Contract clauses that protect you
- Named individuals on account: list specific people. Replacement requires 30 days' notice.
- Source code escrow / immediate transfer on payment. Code is yours when invoice is paid.
- Time-tracking transparency: weekly itemized hours.
- Refund policy: pro-rata refund if you cancel mid-period for cause.
- Mutual NDAs: both parties protected, neither uses the other's name without consent.
- Audit rights: client can audit hours billed, on reasonable notice.
- Renewal clause: explicit renewal in writing, not auto-rollover.
- Performance clauses: agency commits to specific outputs (e.g., '4 pages live per month'), with reduction in fees if missed.

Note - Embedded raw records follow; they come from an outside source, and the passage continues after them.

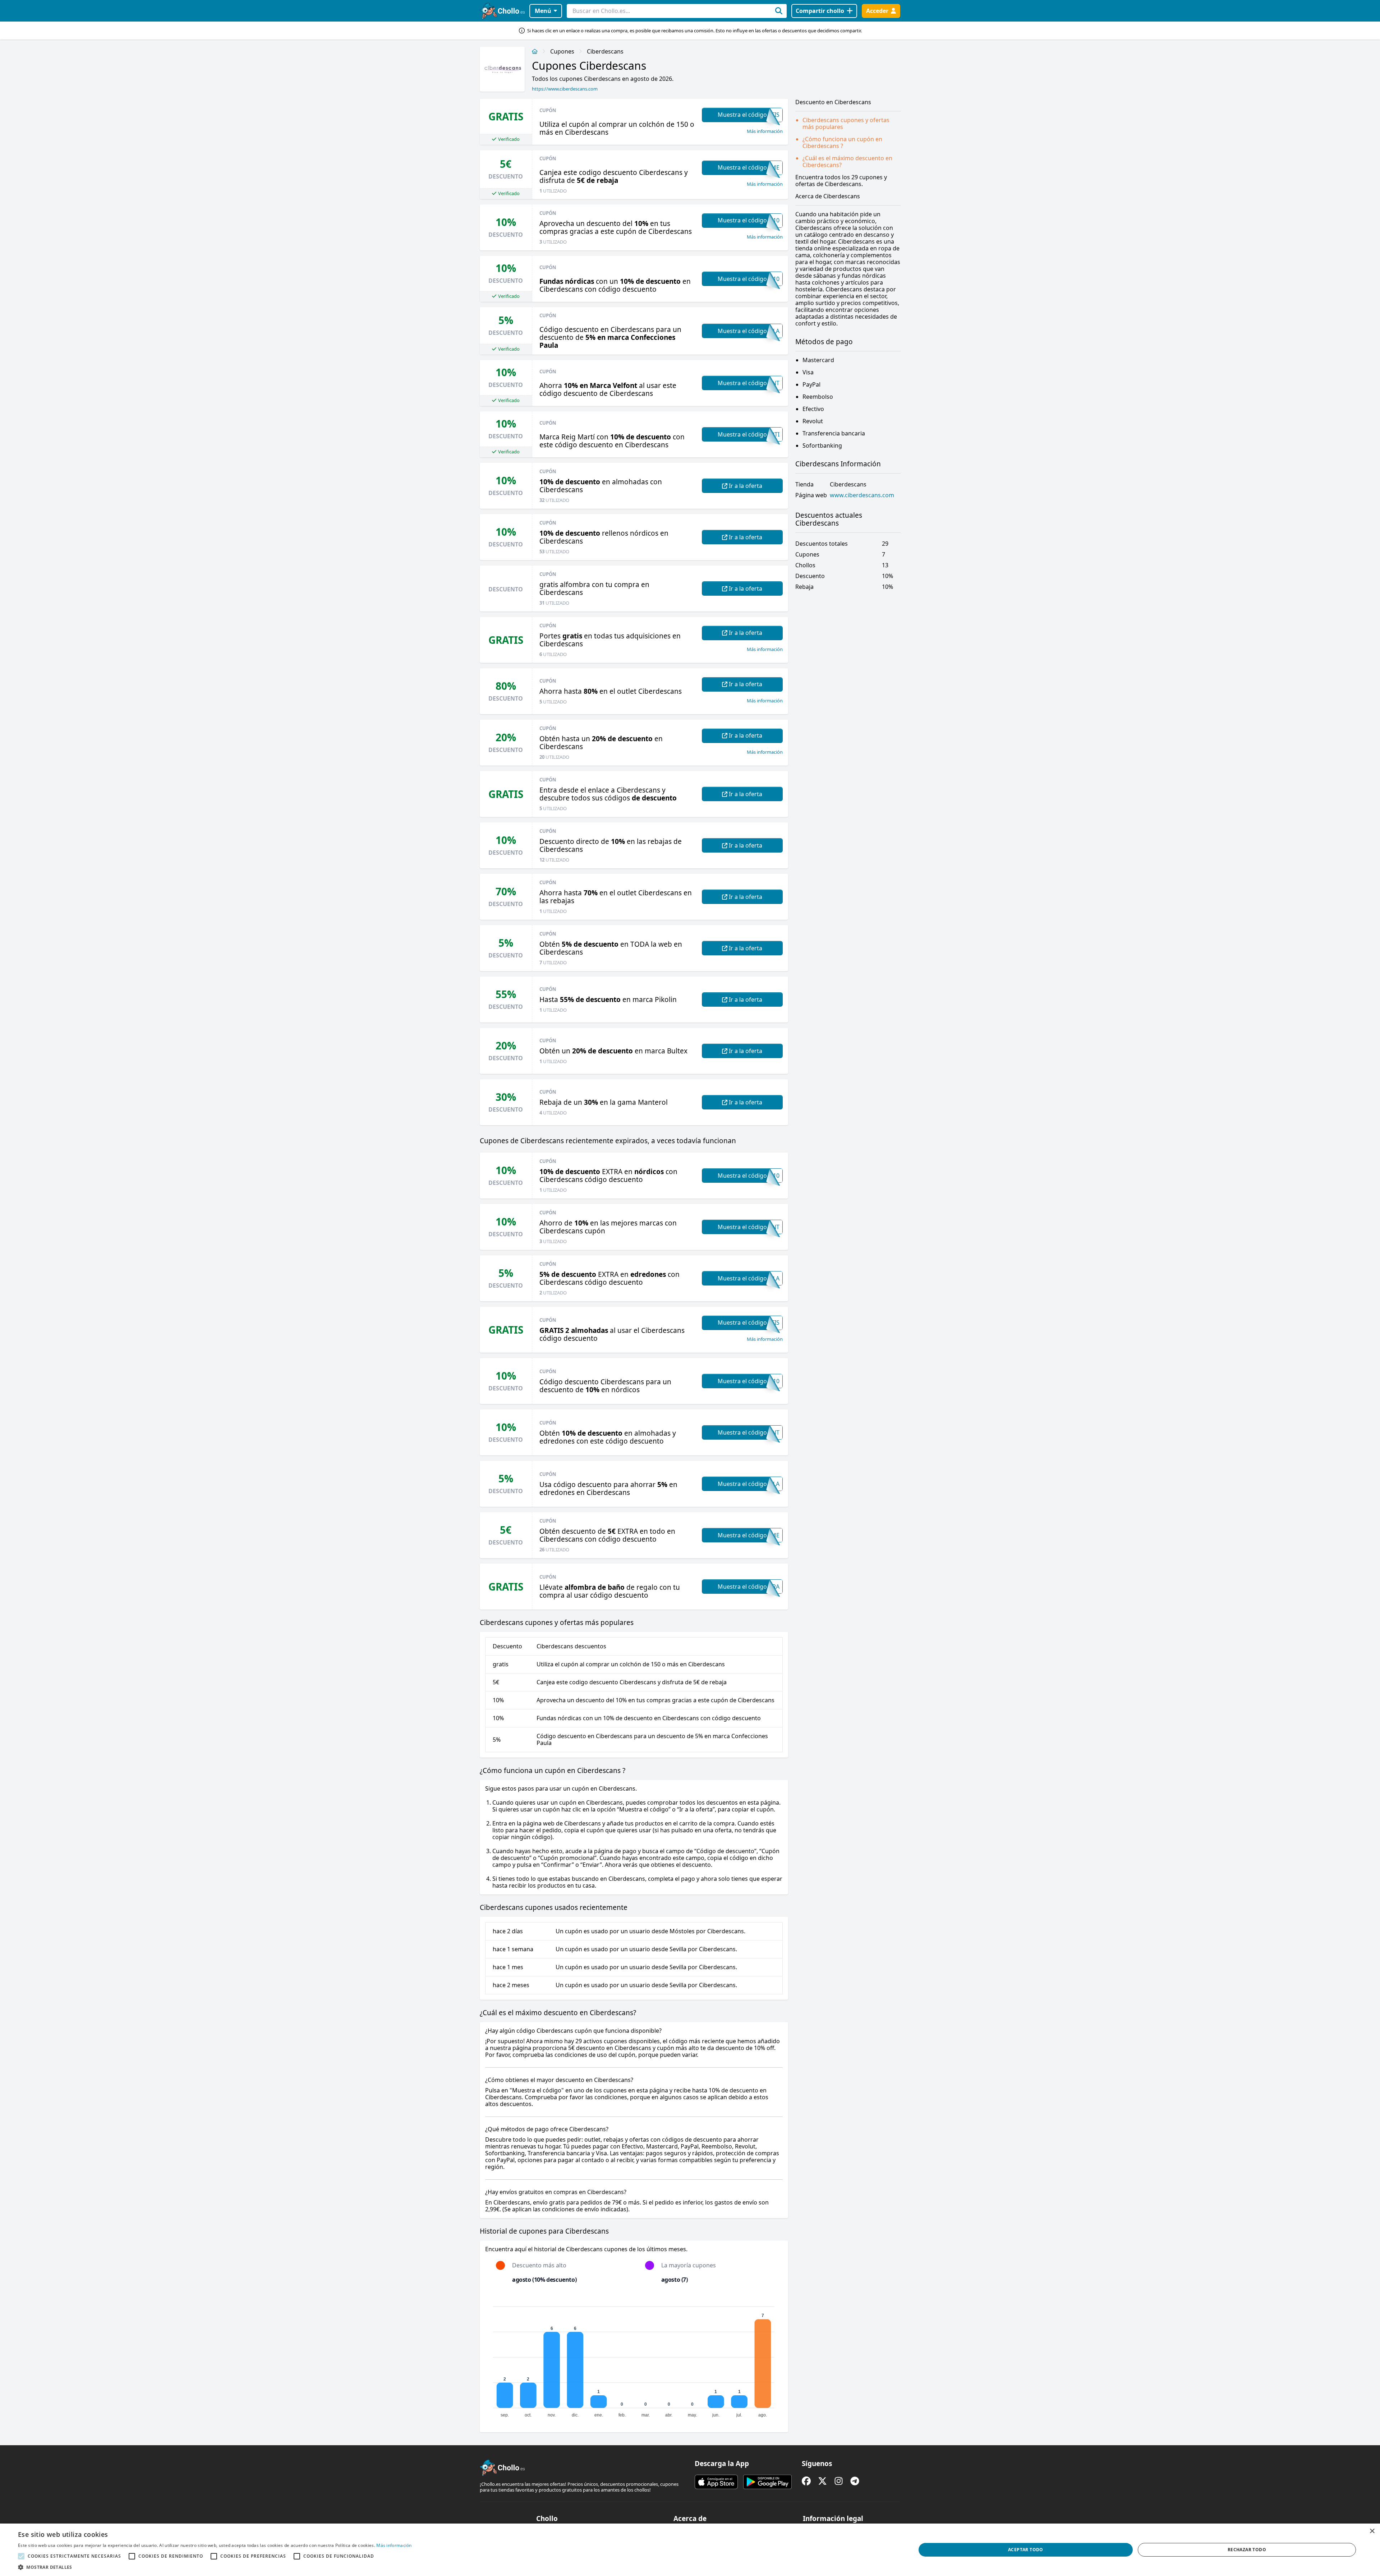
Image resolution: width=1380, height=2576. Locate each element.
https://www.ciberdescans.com (565, 89)
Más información (765, 131)
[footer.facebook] (806, 2480)
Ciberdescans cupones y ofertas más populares (845, 123)
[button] (215, 2567)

- Exit terms: 30-day off-boarding with documented hand-off.
Questions to ask before signing (any agency, including us)
If the agency answers all 10 questions confidently and in writing, they're probably worth signing with. If they get evasive on any of them — especially #2, #3, and #9 — those are the warning signs.
We answer all 10 in our discovery call by default. The client doesn't have to ask. We've found that agencies that lead with transparency build relationships that don't break in month 3.
- 1Who specifically will be on my account, by name? What's their tenure with the agency? Can I LinkedIn-stalk them?
- 2Can I see your time-tracking system, the hours billed last month for a client similar to me?
- 3What's your refund policy in writing?
- 4Who owns the source code / content / data? When does ownership transfer?
- 5Can you arrange a reference call with a current client?
- 6What does termination look like? 30 days? 60? Pro-rata?
- 7What's your typical PM-hours-to-execution-hours ratio?
- 8How do you tie reporting to revenue? Show me a sample.
- 9Have you ever issued a refund? Why?
- 10What clients have you turned away in the past year? What's your no-fit profile?